Evaluation of the Pharmacokinetic Interaction and Safety of Ubrogepant Coadministered With Esomeprazole Magnesium

Abstract Ubrogepant is a calcitonin gene–related peptide receptor antagonist for the acute treatment of migraine. Esomeprazole magnesium increases intragastric pH, which may affect oral ubrogepant absorption. This open‐label, nonrandomized, crossover trial evaluated esomeprazole magnesium's impact on the pharmacokinetics and safety of coadministered ubrogepant in healthy adults. Participants received ubrogepant 100 mg on day 1, esomeprazole magnesium 40 mg on days 9 to 13, and ubrogepant 100 mg with esomeprazole magnesium 40 mg on day 14. No effect on ubrogepant pharmacokinetics was concluded if 90% confidence intervals of geometric mean ratios were within 80% to 125% for comparison of pharmacokinetic parameters between ubrogepant + esomeprazole magnesium versus ubrogepant alone.

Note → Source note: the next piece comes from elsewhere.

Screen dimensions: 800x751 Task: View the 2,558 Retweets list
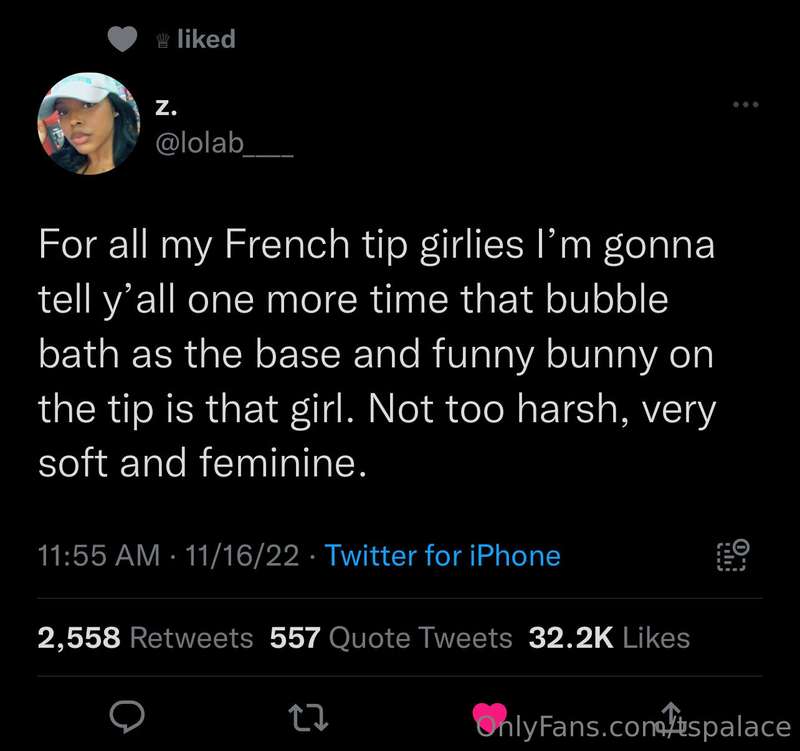point(145,638)
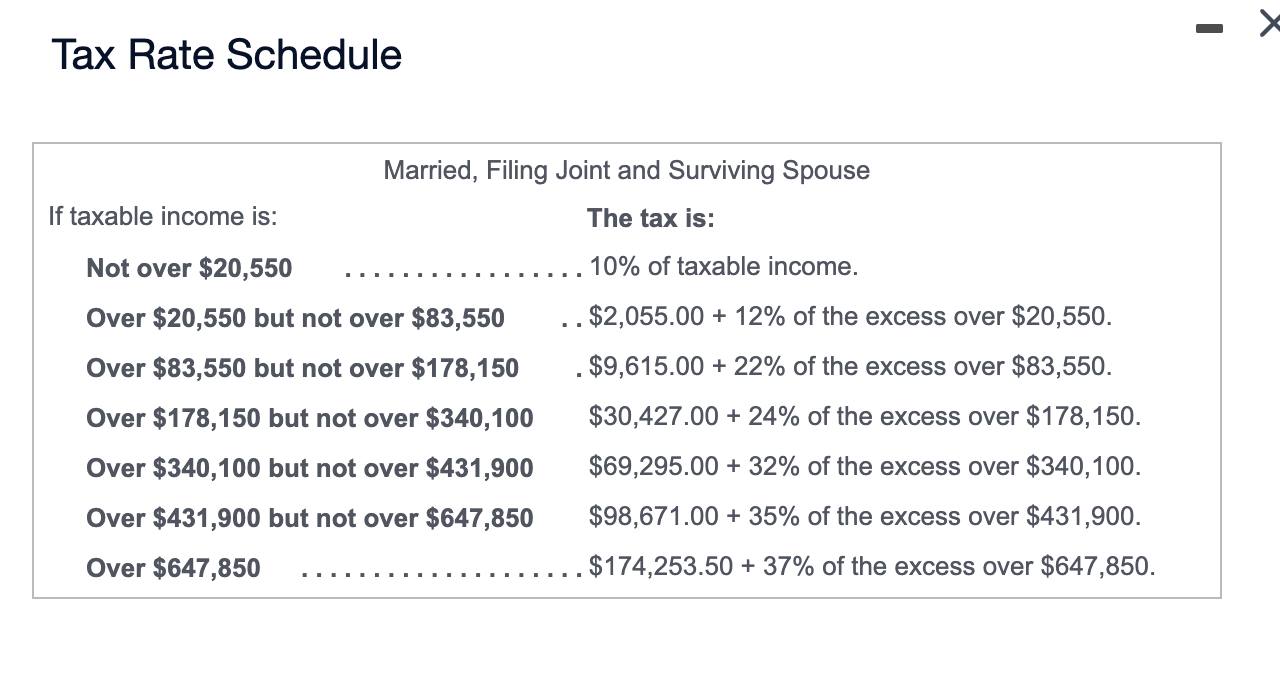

Thirty participants enrolled (mean age, 31.7 years; 53.3% males). Ubrogepant peak plasma concentration (C max ) decreased 23%, time to C max increased by 1.5 hours, and area under the plasma concentration‐time curve was reduced by ≈10% when coadministered with esomeprazole magnesium versus ubrogepant alone. The 90% confidence interval of the geometric mean ratio for C max did not fall within the 80% to 125% equivalence range, but the decrease was not considered clinically meaningful. Esomeprazole magnesium coadministered with ubrogepant did not increase the incidence rate of treatment‐emergent adverse events, and interactions between the medications are likely to have limited clinical relevance.